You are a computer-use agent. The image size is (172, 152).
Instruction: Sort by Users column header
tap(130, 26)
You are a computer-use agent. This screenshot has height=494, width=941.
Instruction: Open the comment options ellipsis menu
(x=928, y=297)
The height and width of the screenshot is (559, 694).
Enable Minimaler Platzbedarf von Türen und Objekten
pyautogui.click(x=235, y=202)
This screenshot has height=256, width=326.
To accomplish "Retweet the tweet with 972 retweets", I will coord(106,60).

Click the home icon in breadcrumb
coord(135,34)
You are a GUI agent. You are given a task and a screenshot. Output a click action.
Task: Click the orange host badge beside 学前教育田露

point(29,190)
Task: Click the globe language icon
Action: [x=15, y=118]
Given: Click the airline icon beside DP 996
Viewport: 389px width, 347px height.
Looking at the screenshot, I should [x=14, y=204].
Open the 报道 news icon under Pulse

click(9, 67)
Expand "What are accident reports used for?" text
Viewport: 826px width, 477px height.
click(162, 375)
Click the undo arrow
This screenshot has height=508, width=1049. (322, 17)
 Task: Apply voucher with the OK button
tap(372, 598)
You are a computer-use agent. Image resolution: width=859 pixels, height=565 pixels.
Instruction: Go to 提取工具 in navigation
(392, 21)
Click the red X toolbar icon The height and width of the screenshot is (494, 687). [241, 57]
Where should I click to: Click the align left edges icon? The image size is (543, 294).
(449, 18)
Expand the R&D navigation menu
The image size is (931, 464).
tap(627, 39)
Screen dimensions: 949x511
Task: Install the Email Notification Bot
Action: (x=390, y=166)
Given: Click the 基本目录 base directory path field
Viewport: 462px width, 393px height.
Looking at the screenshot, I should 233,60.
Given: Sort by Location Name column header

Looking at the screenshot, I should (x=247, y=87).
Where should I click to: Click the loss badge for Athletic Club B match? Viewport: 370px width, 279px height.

#### TASK DESCRIPTION:
Each record above has to be set down again, word for word.

#### YOUR RESPONSE:
You are a computer-use agent. The image size is (172, 152).
Instruction: Sort by Users column header
tap(130, 26)
You are a computer-use agent. This screenshot has height=494, width=941.
Instruction: Open the comment options ellipsis menu
(x=928, y=297)
The height and width of the screenshot is (559, 694).
Enable Minimaler Platzbedarf von Türen und Objekten
pyautogui.click(x=235, y=202)
This screenshot has height=256, width=326.
To accomplish "Retweet the tweet with 972 retweets", I will coord(106,60).

Click the home icon in breadcrumb
coord(135,34)
You are a GUI agent. You are given a task and a screenshot. Output a click action.
Task: Click the orange host badge beside 学前教育田露

point(29,190)
Task: Click the globe language icon
Action: [x=15, y=118]
Given: Click the airline icon beside DP 996
Viewport: 389px width, 347px height.
Looking at the screenshot, I should [x=14, y=204].
Open the 报道 news icon under Pulse

click(9, 67)
Expand "What are accident reports used for?" text
Viewport: 826px width, 477px height.
click(162, 375)
Click the undo arrow
This screenshot has height=508, width=1049. (322, 17)
 Task: Apply voucher with the OK button
tap(372, 598)
You are a computer-use agent. Image resolution: width=859 pixels, height=565 pixels.
Instruction: Go to 提取工具 in navigation
(392, 21)
Click the red X toolbar icon The height and width of the screenshot is (494, 687). [241, 57]
Where should I click to: Click the align left edges icon? The image size is (543, 294).
(449, 18)
Expand the R&D navigation menu
The image size is (931, 464).
tap(627, 39)
Screen dimensions: 949x511
Task: Install the Email Notification Bot
Action: (x=390, y=166)
Given: Click the 基本目录 base directory path field
Viewport: 462px width, 393px height.
Looking at the screenshot, I should 233,60.
Given: Sort by Location Name column header

Looking at the screenshot, I should (x=247, y=87).
Where should I click to: Click the loss badge for Athletic Club B match? Viewport: 370px width, 279px height.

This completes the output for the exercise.